WORK TASK: All entries below must be retyped exactly, though pictures are to be skipped.
[INPUT DATA Boundary: Start]
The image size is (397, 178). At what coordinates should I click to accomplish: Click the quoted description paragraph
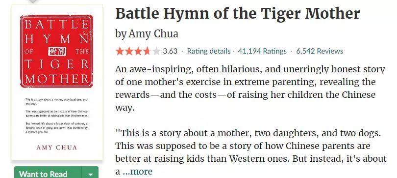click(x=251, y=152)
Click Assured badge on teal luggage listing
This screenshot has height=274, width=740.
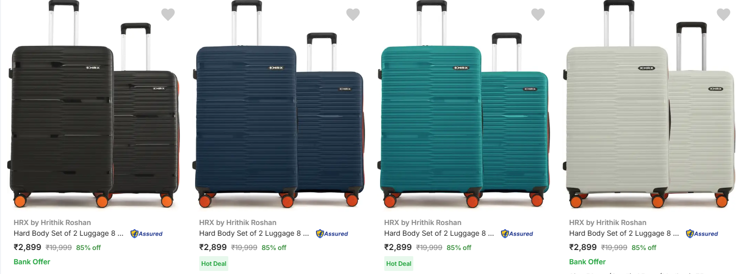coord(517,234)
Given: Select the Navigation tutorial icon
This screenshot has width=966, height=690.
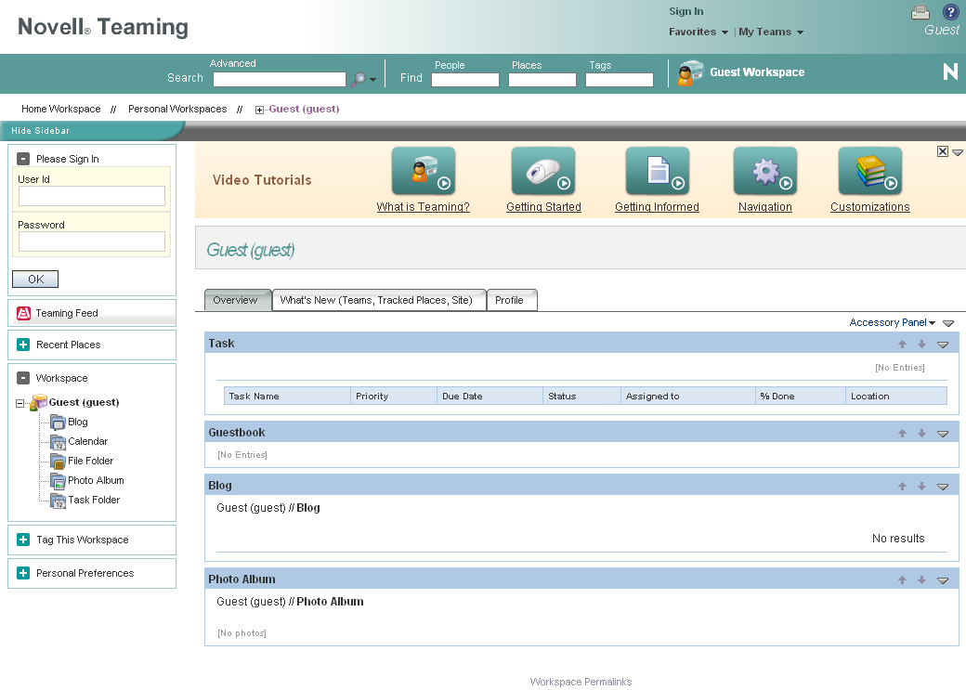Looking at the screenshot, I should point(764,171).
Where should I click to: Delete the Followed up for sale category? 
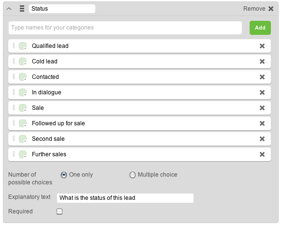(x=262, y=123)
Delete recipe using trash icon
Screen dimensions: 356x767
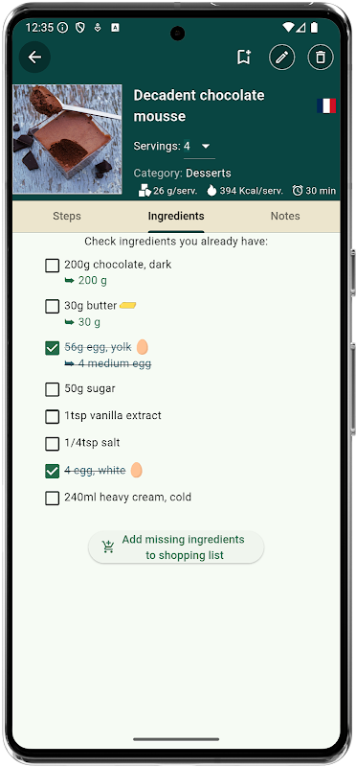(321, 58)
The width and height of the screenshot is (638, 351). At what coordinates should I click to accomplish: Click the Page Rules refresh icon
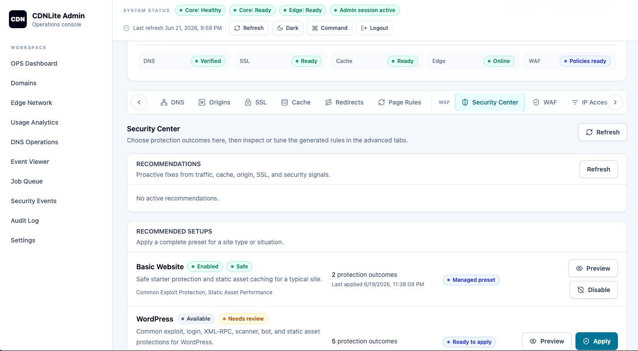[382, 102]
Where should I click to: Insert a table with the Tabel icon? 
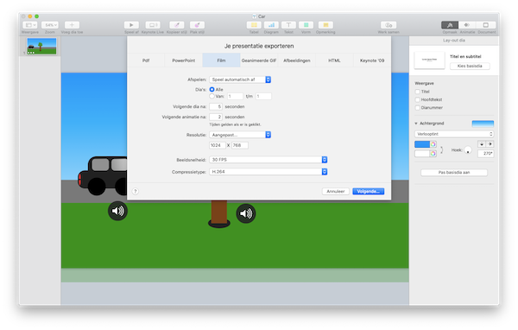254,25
[INPUT DATA Boundary: End]
WRITTEN REPLY:
The image size is (397, 178). At what coordinates should I click to accomplish: Click the quoted description paragraph
click(x=251, y=152)
Click Assured badge on teal luggage listing
This screenshot has height=274, width=740.
coord(517,234)
Given: Select the Navigation tutorial icon
This screenshot has width=966, height=690.
Looking at the screenshot, I should point(764,171).
Where should I click to: Delete the Followed up for sale category? 
(x=262, y=123)
Delete recipe using trash icon
Screen dimensions: 356x767
(321, 58)
The width and height of the screenshot is (638, 351). At what coordinates should I click to accomplish: Click the Page Rules refresh icon
[382, 102]
Where should I click to: Insert a table with the Tabel icon? 
254,25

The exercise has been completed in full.